- [Location data for words and elements]
________________________
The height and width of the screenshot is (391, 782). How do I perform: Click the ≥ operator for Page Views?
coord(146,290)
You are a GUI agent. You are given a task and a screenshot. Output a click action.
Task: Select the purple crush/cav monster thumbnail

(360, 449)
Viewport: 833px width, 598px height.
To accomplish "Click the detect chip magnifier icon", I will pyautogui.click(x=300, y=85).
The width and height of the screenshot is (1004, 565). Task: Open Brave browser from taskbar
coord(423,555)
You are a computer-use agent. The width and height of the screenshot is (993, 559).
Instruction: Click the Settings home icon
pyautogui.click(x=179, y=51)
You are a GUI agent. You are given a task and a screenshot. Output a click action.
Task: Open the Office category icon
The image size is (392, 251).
________________________
- [What to work on] Find each line in the records that contains the word "icon", matching case, and copy those lines in full.

- [Response]
To accomplish "Click the detect chip magnifier icon", I will pyautogui.click(x=300, y=85).
Instruction: Click the Settings home icon
Task: Open the Office category icon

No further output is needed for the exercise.